Humberto Dalla Bernardina de
Pinho([i][i])
É fato indubitável que o direito
processual civil, em nível mundial, passou por enormes transformações até
alcançar sua forma atual.
Desde os primórdios da civilização
organizada, até os dias atuais, os povos têm tido como preocupação constante a
busca de um instrumento efetivo para a pacificação social.
Nesse sentido, as diversas sociedades evoluíram de modo a
encontrar a melhor maneira de solucionar seus conflitos.
Nesse caminho percorrido[1][1], desde a época do Código de Hamurabi, podemos
identificar essas formas de solução de litígios, conhecidas hoje como
substitutos (ou equivalentes) jurisdicionais, a saber, autodefesa,
auto-composição e mediação.
Essa busca encerra-se, de certo modo,
com a adoção da jurisdição, que, a partir de meados do século XIV, torna-se a
forma predominante de solução dos litígios[2][2].
Desde então, a jurisdição passa às
atribuições do Estado. O Poder Estatal passa a ser enxergado como um todo que é
exercido em três vertentes distintas, conforme sua área de atuação.
A partir daí, delineiam-se as três
funções do Estado: administrar, legislar e julgar. É nesse contexto que o
Estado-Juiz assume a responsabilidade de exercer a jurisdição, compondo de
forma imperiosa e definitiva os litígios[3][3].
A Jurisdição apresenta, portanto, como
vantagens, a imparcialidade, a defesa dos direitos da sociedade e a autoridade
e capacidade de impor a decisão tomada. Seus elementos básicos são a lide[4][4] (existência de uma demanda ajuizada, ou seja, um
autor que vem a juízo a fim de deduzir sua pretensão e obter a prestação
jurisdicional do Estado-Juiz), a inércia[5][5] (o fato de o juiz não agir de ofício, mas somente
quando provocado pelas partes), a substitutividade[6][6] (o monopólio da função jurisdicional) e a
definitividade[7][7] (caber ao Judiciário dar a palavra final nos
conflitos e questões jurisdicionalmente suscitados).
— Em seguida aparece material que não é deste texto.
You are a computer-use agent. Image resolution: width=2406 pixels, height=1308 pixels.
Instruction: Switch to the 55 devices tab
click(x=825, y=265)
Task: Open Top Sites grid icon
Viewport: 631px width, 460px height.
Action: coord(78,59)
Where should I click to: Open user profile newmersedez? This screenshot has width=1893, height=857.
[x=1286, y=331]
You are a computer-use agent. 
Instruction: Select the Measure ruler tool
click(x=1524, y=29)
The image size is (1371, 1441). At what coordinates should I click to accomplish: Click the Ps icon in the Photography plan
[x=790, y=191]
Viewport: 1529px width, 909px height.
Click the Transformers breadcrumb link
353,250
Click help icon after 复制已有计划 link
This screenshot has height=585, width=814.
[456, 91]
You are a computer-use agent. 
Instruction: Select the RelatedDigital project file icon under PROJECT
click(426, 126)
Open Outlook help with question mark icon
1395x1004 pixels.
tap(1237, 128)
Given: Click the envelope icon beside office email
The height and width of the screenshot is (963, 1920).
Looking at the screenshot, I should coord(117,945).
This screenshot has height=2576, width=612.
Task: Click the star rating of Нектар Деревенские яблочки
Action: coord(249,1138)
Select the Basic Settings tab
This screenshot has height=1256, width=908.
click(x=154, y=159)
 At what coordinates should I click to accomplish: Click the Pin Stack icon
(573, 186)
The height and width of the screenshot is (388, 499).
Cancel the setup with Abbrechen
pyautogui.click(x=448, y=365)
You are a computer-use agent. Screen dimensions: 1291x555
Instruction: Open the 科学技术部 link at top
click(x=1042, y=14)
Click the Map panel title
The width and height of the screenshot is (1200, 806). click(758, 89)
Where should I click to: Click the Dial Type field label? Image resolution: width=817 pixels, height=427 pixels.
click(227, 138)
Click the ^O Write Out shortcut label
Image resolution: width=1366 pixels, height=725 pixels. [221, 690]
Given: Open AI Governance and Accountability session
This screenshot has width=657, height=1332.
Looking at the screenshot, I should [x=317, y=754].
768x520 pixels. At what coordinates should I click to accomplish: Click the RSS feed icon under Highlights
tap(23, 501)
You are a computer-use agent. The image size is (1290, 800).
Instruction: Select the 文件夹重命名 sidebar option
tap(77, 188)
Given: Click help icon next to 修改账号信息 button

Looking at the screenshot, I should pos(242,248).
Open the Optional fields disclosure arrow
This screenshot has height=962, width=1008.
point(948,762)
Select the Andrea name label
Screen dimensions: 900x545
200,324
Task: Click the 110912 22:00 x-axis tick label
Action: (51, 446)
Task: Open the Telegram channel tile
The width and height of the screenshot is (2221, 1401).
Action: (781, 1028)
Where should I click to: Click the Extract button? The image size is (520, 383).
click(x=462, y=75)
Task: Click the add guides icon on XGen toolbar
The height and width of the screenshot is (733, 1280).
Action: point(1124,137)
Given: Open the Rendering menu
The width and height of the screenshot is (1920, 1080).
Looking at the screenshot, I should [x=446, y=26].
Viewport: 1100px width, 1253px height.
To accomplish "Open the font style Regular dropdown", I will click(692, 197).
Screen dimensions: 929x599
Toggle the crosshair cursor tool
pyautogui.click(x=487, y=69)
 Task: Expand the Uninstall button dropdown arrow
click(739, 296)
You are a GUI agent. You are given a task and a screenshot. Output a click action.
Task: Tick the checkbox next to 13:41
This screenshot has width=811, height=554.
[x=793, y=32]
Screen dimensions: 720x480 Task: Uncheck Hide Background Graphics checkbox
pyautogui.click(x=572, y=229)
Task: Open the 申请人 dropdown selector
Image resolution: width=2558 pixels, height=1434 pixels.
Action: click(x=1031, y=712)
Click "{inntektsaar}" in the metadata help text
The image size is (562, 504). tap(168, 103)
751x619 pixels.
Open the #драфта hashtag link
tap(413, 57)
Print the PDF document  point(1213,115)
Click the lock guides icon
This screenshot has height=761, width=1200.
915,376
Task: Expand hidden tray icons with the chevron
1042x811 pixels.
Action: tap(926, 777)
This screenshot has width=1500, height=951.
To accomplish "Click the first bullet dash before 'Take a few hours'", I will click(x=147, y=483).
Essas quatro características traduzem a
própria jurisdição exercida pelo Estado-Juiz, através de um instrumento
denominado processo. Assim, o Juiz irá adequar aquele caso concreto que lhe é
submetido à “moldura legal” [8][8], aplicando o dispositivo legal pertinente à
questão, e solucionando o conflito de forma a garantir seja proporcionada aos
membros da sociedade a justiça por eles esperada quando elegeram o Estado-Juiz
como “único solucionador” de seus conflitos.
Esta é a realidade que prepondera hoje
de forma quase absoluta na ordem processual mundial.
Ocorre que, a jurisdição, com o passar
do tempo, tem se mostrado ineficaz em diversas situações, pelos mais variados
motivos.
Tal situação, confrontada com a
crescente modificação da sociedade, vem ensejando uma busca por novos
instrumentos jurisdicionais[9][9].
Nessa esteira, na ordem jurídica
processual foram inseridos dispositivos que procuravam diminuir o nível de
obstrução das vias jurisdicionais.
No Brasil foram adotadas basicamente
duas formas de atuação.
Numa primeira linha foram criados e
desenvolvidos mecanismos de tutela de interesses metaindividuais, tais como a
ação popular, a ação civil pública, o mandado de segurança coletivo e outras
ações coletivas, previstas não só na Lei nº 7.347/85, mas também no Código de
Defesa do Consumidor e no Estatuto da Criança e do Adolescente, entre outros.
Numa segunda linha, a ação foi
diversificada; numa primeira vertente, os procedimentos tradicionais foram
abreviados, suprimindo-se fases desnecessárias ou aperfeiçoando-se a redação
dos dispositivos legais, evitando-se assim maiores delongas processuais em
razão de divergência de interpretação acerca dos mesmos[10][10]. Numa segunda vertente, procurou-se simplificar
alguns procedimentos, (principalmente aqueles que versavam sobre pequenas
disputas, na área cível, e infrações de menor potencial ofensivo, na área
criminal) através da adoção de princípios como a oralidade, imediatidade,
concentração e informalização, todos envoltos numa atmosfera conciliatória.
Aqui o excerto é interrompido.